In other words, we don’t need to enjoy conflict (and, let’s be honest, we likely won’t!), but we can shift to perceiving and embracing what it has to offer us as individuals, and to our partnerships.
So next time you and your partner or friend or child miss each other or enter into some sense of being at odds with one another, consider zooming out from panic about what it means or trying to shut down the discomfort. Instead, consider what the process of repair can teach you. Perhaps it can help you learn and grow as an individual. Or maybe it can pave the ways towards a reconnection and deepening of your relationship.
Whether it’s your partner’s “still-face” while you’re telling them a story or your teenager’s eye roll when you tell them anything, reflect on how discord in your most important relationships provides opportunities. Because discord, as it turns out, is a delightfully uncomfortable gift.
1 I nabbed The Power of Discord at the library while perusing the relationship section.
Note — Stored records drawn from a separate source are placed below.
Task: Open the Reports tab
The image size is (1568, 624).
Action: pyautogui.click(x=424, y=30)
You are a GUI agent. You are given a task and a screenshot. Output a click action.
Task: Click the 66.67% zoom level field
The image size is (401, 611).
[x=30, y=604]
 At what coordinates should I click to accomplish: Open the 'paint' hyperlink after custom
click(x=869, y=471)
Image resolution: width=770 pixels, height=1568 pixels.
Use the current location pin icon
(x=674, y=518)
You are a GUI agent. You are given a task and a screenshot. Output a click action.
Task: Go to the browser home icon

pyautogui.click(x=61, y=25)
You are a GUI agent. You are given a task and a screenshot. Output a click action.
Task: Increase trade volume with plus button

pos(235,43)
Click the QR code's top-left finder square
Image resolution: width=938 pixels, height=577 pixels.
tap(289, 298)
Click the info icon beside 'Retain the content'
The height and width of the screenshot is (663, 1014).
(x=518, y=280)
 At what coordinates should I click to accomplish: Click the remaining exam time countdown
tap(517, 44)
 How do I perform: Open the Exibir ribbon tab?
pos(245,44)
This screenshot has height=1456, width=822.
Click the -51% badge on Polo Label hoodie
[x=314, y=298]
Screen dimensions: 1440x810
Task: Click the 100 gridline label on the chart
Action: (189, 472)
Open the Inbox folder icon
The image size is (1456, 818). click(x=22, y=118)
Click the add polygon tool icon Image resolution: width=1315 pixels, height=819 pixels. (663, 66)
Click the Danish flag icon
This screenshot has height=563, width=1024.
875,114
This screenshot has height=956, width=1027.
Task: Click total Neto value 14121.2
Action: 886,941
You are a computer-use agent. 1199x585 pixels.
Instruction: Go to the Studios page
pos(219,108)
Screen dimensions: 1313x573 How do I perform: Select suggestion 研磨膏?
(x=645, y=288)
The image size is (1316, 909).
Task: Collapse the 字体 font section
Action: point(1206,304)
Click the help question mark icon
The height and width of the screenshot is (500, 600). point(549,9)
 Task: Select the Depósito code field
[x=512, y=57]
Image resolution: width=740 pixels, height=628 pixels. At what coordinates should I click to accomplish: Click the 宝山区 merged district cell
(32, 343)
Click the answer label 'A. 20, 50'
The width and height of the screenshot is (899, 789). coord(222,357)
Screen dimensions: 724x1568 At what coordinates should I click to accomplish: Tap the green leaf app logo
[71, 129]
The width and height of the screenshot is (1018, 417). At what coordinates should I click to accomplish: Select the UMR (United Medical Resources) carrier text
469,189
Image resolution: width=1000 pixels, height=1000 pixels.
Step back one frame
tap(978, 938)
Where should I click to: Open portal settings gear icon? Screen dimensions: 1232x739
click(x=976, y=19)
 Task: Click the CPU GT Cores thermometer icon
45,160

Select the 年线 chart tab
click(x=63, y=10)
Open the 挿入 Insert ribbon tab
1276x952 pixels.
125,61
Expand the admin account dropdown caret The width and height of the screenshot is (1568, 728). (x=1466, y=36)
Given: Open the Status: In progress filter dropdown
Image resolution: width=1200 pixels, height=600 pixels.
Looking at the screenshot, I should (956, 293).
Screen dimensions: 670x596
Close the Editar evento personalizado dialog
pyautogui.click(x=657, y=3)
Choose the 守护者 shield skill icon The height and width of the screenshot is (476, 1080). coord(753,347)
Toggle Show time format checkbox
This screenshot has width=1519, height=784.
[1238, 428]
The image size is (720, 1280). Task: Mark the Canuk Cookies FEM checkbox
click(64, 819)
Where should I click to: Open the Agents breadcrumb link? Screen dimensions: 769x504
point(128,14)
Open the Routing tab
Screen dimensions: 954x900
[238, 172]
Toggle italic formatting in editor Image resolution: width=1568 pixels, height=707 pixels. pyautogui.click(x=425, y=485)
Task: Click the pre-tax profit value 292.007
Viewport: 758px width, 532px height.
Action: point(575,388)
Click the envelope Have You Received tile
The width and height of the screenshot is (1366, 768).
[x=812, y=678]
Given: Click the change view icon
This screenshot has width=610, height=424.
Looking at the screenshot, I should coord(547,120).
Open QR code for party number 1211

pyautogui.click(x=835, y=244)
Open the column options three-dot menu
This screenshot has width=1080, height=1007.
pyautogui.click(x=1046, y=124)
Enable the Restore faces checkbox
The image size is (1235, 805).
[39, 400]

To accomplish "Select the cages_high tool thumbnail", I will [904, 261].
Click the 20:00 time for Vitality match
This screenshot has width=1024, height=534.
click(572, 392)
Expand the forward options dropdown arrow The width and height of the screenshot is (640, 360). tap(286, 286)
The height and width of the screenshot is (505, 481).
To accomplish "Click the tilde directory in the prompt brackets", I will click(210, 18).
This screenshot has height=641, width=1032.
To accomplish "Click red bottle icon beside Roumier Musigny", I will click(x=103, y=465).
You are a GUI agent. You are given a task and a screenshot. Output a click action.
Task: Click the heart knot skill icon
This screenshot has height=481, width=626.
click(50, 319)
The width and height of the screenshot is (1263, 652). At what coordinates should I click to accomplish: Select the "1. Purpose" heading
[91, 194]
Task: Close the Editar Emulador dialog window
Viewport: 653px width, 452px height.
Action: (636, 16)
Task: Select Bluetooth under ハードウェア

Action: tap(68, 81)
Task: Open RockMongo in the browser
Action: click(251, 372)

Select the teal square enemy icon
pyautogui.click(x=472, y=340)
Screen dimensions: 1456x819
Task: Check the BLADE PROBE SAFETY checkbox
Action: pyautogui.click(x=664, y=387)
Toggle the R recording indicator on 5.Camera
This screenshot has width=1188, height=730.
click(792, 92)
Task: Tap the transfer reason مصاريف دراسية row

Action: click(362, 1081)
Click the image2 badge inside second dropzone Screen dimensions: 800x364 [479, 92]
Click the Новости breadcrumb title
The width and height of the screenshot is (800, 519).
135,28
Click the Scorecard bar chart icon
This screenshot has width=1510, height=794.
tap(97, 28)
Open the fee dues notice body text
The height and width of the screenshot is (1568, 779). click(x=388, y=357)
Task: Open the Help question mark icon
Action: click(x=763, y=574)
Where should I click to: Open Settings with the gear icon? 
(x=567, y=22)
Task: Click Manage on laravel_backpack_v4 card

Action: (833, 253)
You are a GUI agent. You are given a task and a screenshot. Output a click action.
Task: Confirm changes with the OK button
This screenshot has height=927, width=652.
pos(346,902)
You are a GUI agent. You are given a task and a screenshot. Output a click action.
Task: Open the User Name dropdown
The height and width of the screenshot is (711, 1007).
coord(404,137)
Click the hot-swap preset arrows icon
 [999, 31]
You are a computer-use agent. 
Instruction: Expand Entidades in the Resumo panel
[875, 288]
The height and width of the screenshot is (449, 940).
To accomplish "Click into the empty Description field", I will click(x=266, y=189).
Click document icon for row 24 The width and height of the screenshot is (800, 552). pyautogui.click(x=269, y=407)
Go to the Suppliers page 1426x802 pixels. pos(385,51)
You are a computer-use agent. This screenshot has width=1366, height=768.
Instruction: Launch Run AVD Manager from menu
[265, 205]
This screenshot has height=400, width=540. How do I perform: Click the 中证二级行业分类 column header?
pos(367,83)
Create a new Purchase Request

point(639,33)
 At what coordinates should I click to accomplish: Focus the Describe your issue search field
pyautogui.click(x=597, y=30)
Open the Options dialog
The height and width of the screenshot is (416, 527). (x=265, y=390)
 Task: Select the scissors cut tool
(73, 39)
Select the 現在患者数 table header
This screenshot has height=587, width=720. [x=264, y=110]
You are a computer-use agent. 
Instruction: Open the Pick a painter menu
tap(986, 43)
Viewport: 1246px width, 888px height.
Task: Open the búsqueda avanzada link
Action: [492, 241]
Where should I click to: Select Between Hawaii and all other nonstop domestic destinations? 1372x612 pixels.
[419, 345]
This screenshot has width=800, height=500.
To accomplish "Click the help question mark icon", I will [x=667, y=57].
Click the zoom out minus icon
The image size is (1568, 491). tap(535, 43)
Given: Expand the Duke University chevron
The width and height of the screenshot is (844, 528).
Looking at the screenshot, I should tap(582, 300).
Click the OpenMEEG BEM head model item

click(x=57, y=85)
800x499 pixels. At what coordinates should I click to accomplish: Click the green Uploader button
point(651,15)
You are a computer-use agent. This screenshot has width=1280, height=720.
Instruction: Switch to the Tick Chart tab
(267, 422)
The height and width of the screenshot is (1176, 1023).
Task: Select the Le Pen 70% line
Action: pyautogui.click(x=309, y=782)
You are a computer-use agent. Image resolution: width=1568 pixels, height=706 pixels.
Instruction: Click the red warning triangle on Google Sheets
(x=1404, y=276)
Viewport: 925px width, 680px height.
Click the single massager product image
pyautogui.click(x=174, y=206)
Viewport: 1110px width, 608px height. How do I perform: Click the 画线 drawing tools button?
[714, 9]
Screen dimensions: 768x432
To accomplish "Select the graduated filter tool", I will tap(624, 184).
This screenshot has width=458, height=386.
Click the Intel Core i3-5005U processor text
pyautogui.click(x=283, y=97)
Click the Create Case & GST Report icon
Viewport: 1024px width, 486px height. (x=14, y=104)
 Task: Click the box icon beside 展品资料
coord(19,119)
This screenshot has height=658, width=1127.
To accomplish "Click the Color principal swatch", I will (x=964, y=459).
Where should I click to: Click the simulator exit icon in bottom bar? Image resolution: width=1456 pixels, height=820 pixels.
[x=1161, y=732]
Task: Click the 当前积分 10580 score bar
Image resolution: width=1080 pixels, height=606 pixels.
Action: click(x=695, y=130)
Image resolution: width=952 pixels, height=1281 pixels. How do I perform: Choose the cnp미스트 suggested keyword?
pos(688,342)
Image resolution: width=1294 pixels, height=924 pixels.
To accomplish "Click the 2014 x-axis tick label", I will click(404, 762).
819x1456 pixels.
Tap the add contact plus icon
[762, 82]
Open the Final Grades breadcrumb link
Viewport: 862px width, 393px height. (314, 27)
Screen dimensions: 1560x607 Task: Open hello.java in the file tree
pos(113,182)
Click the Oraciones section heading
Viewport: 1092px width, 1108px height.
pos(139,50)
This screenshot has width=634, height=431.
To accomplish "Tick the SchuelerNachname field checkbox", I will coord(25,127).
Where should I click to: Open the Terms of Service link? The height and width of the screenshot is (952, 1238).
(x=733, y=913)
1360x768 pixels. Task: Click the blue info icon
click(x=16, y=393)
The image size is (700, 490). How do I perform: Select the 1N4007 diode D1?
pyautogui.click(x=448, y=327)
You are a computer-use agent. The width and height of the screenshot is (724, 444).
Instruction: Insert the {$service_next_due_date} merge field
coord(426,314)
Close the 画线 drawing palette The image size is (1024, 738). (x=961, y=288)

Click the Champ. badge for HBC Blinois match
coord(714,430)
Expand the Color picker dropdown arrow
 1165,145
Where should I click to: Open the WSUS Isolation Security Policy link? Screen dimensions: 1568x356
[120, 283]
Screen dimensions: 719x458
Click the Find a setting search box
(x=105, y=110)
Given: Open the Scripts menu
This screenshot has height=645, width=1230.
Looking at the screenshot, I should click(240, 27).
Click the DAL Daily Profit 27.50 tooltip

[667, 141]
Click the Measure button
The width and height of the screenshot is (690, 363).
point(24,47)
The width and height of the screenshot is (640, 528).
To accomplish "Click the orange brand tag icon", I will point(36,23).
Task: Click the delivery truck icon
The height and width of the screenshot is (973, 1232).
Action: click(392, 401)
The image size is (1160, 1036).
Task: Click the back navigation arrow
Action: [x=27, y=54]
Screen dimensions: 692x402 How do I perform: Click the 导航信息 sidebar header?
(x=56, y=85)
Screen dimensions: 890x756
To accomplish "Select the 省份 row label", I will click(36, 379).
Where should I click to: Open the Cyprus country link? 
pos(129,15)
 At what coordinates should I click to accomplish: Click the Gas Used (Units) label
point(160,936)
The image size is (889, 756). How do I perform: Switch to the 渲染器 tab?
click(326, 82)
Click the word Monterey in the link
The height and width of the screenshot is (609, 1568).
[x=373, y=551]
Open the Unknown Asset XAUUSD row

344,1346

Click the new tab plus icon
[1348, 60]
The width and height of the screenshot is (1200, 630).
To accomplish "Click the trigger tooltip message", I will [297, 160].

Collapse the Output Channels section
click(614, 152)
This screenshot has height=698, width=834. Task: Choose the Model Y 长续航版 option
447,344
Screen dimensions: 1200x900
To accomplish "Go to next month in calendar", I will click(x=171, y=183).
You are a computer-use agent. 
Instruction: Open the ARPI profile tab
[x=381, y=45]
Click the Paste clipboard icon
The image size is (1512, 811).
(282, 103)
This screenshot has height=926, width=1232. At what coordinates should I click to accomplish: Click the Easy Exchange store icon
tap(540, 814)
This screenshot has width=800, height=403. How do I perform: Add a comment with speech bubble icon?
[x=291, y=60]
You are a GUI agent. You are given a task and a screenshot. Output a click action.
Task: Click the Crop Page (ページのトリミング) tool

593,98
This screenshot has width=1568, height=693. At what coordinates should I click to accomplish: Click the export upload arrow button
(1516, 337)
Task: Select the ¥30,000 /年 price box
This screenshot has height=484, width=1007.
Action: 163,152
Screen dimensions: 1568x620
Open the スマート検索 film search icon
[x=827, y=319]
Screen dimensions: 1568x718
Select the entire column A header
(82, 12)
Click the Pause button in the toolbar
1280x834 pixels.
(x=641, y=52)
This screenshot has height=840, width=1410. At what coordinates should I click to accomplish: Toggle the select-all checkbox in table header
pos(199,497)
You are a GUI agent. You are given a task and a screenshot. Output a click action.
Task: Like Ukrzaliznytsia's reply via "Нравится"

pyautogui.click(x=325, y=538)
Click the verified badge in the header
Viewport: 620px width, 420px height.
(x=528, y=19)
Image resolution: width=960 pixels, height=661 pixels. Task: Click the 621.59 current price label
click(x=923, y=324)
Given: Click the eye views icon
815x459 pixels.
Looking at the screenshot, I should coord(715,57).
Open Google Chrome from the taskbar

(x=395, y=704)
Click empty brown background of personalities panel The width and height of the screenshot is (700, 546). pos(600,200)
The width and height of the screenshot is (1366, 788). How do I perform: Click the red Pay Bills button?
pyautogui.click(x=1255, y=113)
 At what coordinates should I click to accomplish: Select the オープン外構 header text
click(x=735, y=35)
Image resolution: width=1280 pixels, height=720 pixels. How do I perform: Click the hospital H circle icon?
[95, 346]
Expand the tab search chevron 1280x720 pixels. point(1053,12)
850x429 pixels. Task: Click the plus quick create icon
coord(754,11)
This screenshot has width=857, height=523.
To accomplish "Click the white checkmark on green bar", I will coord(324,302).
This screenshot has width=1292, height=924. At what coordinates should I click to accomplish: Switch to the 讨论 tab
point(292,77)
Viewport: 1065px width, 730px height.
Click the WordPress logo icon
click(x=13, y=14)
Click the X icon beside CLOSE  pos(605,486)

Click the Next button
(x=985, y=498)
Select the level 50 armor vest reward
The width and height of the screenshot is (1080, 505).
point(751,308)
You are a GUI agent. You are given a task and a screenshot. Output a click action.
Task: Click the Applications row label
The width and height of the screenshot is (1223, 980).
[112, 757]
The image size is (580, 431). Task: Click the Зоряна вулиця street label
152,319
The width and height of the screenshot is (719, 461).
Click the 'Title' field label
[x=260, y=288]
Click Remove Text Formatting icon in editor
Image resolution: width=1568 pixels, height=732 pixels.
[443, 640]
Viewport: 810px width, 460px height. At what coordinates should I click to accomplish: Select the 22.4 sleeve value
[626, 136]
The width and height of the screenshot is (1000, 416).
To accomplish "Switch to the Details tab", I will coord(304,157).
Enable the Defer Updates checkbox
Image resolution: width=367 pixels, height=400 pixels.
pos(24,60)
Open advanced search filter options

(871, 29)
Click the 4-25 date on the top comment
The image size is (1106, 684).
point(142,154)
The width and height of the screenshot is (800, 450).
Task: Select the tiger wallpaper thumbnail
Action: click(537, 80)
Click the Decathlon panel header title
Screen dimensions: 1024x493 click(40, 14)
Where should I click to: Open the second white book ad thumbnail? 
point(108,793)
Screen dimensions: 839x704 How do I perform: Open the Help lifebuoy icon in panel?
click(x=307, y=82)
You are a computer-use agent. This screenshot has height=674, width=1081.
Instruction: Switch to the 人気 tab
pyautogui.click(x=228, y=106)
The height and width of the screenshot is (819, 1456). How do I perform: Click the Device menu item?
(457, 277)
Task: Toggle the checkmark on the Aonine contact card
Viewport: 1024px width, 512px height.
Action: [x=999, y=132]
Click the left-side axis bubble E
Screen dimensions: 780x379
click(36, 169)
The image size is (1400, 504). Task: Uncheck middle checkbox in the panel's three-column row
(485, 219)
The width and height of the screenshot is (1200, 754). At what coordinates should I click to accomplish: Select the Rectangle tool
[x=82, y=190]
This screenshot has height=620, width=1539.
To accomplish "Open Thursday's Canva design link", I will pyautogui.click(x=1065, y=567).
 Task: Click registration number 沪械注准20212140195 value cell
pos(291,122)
As in, I wasn’t looking for anything about still face research or even parenting, in general. This is often how I find book gems—totally randomly. How do you readers find your book gems?
2 I tried to locate the research on adults doing still-face in the laboratory but couldn’t locate anything concrete. It either was never published or perhaps reflects clinical observations, is my best guess.
Wow. What a better way to look at conflict with my loved ones. I am definitely someone who has trouble regulating their feelings when I have a conflict with my husband or son. I get panicky, like it’s the end of the world. But if I can look at it as an opportunity to learn and make our relationship stronger, it will help me out of my tailspin. Thanks for this!!